Gorey, Colleen, Escobar, Isabel C.
Journal of membrane science 2011 v.383 no.1-2 pp. 272-279
adsorption, ammonium nitrate, artificial membranes, cellulose acetate, ceric ammonium nitrate, desorption, fouling, hydrophilicity, hydrophobicity, phase transition, polymers, temperature, ultrafiltration
A potentially low fouling membrane was developed by attaching a stimuli-responsive polymer layer on the surface, which offered the potential to collapse or expand the polymer layer with change in temperature. The phase change arose from the existence of a lower critical solution temperature (LCST) such that the polymer precipitated from solution as the temperature was increased. This capability was exploited to control adsorption/desorption on a cellulose acetate membrane. A temperature decrease caused the layer to expand into a rough hydrophilic state while a temperature increase caused a collapse into a smooth hydrophobic state.
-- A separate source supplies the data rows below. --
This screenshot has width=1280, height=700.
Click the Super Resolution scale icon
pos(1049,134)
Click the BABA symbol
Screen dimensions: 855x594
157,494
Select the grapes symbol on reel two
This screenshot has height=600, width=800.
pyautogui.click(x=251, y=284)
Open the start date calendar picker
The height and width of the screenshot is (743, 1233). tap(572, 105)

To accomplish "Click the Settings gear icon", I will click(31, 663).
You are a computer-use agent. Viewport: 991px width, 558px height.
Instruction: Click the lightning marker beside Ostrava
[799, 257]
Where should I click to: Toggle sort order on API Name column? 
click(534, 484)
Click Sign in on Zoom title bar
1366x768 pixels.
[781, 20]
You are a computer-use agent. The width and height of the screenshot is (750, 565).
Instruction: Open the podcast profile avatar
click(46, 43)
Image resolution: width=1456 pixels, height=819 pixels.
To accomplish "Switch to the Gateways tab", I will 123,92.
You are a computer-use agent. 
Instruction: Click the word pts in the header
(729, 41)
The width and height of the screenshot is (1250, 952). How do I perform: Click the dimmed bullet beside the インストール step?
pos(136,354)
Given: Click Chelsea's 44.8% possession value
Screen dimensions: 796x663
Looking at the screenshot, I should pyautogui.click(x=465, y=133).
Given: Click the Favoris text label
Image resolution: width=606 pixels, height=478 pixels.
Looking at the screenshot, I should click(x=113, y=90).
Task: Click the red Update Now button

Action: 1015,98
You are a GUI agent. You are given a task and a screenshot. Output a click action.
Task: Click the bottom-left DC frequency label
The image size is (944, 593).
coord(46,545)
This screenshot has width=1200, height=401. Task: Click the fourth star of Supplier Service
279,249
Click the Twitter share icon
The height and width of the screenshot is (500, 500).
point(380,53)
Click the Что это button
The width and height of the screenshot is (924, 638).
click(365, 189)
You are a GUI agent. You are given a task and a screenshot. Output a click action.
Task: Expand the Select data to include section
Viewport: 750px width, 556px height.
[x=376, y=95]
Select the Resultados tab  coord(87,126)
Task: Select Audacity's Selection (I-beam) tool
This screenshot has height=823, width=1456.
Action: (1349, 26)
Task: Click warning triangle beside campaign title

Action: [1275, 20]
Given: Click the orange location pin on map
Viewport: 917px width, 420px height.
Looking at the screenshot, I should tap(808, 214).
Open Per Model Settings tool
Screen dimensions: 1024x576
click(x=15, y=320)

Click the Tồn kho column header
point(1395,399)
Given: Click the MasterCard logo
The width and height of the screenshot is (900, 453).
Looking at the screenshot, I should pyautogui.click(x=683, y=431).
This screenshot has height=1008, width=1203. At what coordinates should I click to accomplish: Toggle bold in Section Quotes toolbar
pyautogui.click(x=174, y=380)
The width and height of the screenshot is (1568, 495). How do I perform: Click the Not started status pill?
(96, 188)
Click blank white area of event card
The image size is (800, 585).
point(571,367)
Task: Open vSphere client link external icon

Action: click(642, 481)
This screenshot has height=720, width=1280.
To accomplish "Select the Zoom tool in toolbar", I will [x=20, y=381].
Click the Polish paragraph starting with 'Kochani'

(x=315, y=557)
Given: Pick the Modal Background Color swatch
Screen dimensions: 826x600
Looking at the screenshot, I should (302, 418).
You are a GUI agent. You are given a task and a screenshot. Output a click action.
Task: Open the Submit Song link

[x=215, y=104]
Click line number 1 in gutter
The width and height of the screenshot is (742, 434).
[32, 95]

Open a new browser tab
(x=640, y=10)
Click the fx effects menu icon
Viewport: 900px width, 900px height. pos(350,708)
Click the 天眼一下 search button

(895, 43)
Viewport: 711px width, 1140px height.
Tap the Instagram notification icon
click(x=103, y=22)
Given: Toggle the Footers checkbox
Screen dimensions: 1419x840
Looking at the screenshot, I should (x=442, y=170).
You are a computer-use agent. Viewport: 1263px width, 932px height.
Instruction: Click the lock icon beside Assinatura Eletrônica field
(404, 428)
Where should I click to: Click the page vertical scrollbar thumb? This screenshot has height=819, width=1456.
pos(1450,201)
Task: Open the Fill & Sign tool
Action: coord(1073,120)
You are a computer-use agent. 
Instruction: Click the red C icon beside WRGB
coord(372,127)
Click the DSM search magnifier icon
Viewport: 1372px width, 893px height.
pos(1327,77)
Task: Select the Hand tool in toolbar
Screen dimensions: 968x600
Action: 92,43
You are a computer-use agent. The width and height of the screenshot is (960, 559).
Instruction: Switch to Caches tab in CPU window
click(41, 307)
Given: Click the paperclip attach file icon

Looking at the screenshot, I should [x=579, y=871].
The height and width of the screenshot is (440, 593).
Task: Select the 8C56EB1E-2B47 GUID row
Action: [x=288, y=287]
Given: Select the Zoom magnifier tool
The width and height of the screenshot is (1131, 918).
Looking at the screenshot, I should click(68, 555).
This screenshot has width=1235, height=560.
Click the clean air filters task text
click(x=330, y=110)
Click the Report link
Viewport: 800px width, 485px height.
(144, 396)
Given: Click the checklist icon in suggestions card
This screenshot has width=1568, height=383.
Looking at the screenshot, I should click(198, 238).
By cycling the temperature of the modified membrane above and below the LCST, a dynamic surface was created with the potential to reduced fouling.I n this study, N-isopropylacrylamide (NIPAAM) was used as the temperature-responsive polymer; it has an LCST of 32°C, and was grafted to a cellulose acetate ultrafiltration membrane surface using cerium ammonium nitrate as an initiator. While surface activation was observed at the nano-scale level, no improvements in fouling control were observed during operation.